(Target pointing data)

——

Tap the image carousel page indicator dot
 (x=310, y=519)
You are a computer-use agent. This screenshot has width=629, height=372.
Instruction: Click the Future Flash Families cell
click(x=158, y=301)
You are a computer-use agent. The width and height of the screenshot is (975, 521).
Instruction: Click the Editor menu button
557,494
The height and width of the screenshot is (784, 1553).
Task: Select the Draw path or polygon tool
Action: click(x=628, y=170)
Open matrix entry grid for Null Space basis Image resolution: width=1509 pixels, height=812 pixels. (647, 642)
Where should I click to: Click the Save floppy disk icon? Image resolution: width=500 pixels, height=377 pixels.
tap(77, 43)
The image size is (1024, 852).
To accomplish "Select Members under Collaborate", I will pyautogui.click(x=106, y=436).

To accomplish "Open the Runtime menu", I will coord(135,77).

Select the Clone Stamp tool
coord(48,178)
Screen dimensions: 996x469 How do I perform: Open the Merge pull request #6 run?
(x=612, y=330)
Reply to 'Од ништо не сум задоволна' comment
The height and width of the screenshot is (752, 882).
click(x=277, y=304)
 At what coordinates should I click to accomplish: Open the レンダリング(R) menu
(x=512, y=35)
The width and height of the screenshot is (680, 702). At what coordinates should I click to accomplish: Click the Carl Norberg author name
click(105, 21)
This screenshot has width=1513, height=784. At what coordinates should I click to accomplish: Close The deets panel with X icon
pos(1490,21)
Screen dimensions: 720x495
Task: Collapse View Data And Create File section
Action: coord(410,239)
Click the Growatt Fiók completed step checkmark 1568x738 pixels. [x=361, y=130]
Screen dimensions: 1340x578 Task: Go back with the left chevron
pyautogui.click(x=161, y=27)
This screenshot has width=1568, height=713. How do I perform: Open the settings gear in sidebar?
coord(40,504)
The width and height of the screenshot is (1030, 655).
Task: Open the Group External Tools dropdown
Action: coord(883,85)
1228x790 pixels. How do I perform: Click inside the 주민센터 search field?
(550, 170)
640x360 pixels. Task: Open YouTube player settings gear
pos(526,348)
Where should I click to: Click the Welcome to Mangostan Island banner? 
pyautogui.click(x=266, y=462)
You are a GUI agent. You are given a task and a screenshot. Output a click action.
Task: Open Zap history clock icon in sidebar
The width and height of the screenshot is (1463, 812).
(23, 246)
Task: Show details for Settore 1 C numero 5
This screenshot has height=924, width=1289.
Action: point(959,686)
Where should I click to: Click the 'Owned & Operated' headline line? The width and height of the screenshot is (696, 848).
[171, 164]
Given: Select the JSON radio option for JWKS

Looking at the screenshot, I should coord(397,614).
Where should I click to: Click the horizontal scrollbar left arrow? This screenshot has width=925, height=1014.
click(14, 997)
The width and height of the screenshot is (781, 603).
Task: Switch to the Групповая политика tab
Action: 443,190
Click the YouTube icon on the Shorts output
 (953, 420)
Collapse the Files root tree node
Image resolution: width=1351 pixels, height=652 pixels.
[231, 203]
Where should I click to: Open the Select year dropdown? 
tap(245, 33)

——

= Aim of the task =
Quote the lines of the records verbatim, starting with the line containing "You are a computer-use agent. The" and continuing through the line containing "will pyautogui.click(x=106, y=436).".

= Result =
You are a computer-use agent. The width and height of the screenshot is (975, 521).
Instruction: Click the Editor menu button
557,494
The height and width of the screenshot is (784, 1553).
Task: Select the Draw path or polygon tool
Action: click(x=628, y=170)
Open matrix entry grid for Null Space basis Image resolution: width=1509 pixels, height=812 pixels. (647, 642)
Where should I click to: Click the Save floppy disk icon? Image resolution: width=500 pixels, height=377 pixels.
tap(77, 43)
The image size is (1024, 852).
To accomplish "Select Members under Collaborate", I will pyautogui.click(x=106, y=436).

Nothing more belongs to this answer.